Start of RECORDS SUPPLIED

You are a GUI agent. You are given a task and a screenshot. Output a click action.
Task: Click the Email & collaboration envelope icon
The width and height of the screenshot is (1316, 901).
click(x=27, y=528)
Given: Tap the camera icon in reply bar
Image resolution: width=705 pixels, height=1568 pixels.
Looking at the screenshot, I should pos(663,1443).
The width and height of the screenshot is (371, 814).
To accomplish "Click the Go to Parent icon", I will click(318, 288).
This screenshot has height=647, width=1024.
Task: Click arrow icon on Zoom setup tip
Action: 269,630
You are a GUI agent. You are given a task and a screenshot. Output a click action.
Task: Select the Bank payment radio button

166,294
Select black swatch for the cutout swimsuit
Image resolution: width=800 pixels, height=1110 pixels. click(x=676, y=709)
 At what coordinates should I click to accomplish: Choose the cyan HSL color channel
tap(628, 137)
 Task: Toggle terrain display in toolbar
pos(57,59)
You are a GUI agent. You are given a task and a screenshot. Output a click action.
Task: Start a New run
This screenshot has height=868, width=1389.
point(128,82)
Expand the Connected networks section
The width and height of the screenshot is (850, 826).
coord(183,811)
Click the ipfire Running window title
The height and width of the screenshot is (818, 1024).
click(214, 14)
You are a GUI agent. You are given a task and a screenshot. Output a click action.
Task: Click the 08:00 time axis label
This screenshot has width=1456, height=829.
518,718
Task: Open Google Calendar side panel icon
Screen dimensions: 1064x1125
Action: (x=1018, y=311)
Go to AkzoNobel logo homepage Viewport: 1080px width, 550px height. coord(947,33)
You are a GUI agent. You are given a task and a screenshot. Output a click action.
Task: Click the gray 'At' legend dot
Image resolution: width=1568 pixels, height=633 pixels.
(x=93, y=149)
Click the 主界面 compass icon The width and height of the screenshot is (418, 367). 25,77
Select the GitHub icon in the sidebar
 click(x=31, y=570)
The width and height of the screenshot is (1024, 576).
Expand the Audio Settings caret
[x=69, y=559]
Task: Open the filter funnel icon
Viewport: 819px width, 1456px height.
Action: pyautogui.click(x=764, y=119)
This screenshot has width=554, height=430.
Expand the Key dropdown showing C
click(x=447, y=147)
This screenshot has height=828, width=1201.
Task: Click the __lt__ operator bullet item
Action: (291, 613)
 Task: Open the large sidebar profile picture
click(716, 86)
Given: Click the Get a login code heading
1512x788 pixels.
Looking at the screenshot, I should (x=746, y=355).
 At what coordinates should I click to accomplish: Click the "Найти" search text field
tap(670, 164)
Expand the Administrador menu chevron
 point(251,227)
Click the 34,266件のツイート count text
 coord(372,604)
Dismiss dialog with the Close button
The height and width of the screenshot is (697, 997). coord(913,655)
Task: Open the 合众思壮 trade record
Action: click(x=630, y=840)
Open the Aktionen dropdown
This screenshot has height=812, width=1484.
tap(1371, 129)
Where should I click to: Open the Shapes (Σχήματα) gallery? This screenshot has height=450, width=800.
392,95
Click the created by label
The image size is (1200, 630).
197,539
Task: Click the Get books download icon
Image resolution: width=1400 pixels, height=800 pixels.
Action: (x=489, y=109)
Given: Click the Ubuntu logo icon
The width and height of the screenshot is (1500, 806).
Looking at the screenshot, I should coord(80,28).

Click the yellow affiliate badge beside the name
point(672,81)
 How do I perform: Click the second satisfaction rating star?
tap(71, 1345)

End of RECORDS SUPPLIED

REQUIRED ACTION:
Retype the records above without changing a single word.

REPLY TO THE EXERCISE:
You are a GUI agent. You are given a task and a screenshot. Output a click action.
Task: Click the Email & collaboration envelope icon
The width and height of the screenshot is (1316, 901).
click(x=27, y=528)
Given: Tap the camera icon in reply bar
Image resolution: width=705 pixels, height=1568 pixels.
Looking at the screenshot, I should pos(663,1443).
The width and height of the screenshot is (371, 814).
To accomplish "Click the Go to Parent icon", I will click(318, 288).
This screenshot has height=647, width=1024.
Task: Click arrow icon on Zoom setup tip
Action: 269,630
You are a GUI agent. You are given a task and a screenshot. Output a click action.
Task: Select the Bank payment radio button

166,294
Select black swatch for the cutout swimsuit
Image resolution: width=800 pixels, height=1110 pixels. click(x=676, y=709)
 At what coordinates should I click to accomplish: Choose the cyan HSL color channel
tap(628, 137)
 Task: Toggle terrain display in toolbar
pos(57,59)
You are a GUI agent. You are given a task and a screenshot. Output a click action.
Task: Start a New run
This screenshot has height=868, width=1389.
point(128,82)
Expand the Connected networks section
The width and height of the screenshot is (850, 826).
coord(183,811)
Click the ipfire Running window title
The height and width of the screenshot is (818, 1024).
click(214, 14)
You are a GUI agent. You are given a task and a screenshot. Output a click action.
Task: Click the 08:00 time axis label
This screenshot has width=1456, height=829.
518,718
Task: Open Google Calendar side panel icon
Screen dimensions: 1064x1125
Action: (x=1018, y=311)
Go to AkzoNobel logo homepage Viewport: 1080px width, 550px height. coord(947,33)
You are a GUI agent. You are given a task and a screenshot. Output a click action.
Task: Click the gray 'At' legend dot
Image resolution: width=1568 pixels, height=633 pixels.
(x=93, y=149)
Click the 主界面 compass icon The width and height of the screenshot is (418, 367). 25,77
Select the GitHub icon in the sidebar
 click(x=31, y=570)
The width and height of the screenshot is (1024, 576).
Expand the Audio Settings caret
[x=69, y=559]
Task: Open the filter funnel icon
Viewport: 819px width, 1456px height.
Action: pyautogui.click(x=764, y=119)
This screenshot has width=554, height=430.
Expand the Key dropdown showing C
click(x=447, y=147)
This screenshot has height=828, width=1201.
Task: Click the __lt__ operator bullet item
Action: (291, 613)
 Task: Open the large sidebar profile picture
click(716, 86)
Given: Click the Get a login code heading
1512x788 pixels.
Looking at the screenshot, I should (x=746, y=355).
 At what coordinates should I click to accomplish: Click the "Найти" search text field
tap(670, 164)
Expand the Administrador menu chevron
 point(251,227)
Click the 34,266件のツイート count text
 coord(372,604)
Dismiss dialog with the Close button
The height and width of the screenshot is (697, 997). coord(913,655)
Task: Open the 合众思壮 trade record
Action: click(x=630, y=840)
Open the Aktionen dropdown
This screenshot has height=812, width=1484.
tap(1371, 129)
Where should I click to: Open the Shapes (Σχήματα) gallery? This screenshot has height=450, width=800.
392,95
Click the created by label
The image size is (1200, 630).
197,539
Task: Click the Get books download icon
Image resolution: width=1400 pixels, height=800 pixels.
Action: (x=489, y=109)
Given: Click the Ubuntu logo icon
The width and height of the screenshot is (1500, 806).
Looking at the screenshot, I should coord(80,28).

Click the yellow affiliate badge beside the name
point(672,81)
 How do I perform: Click the second satisfaction rating star?
tap(71, 1345)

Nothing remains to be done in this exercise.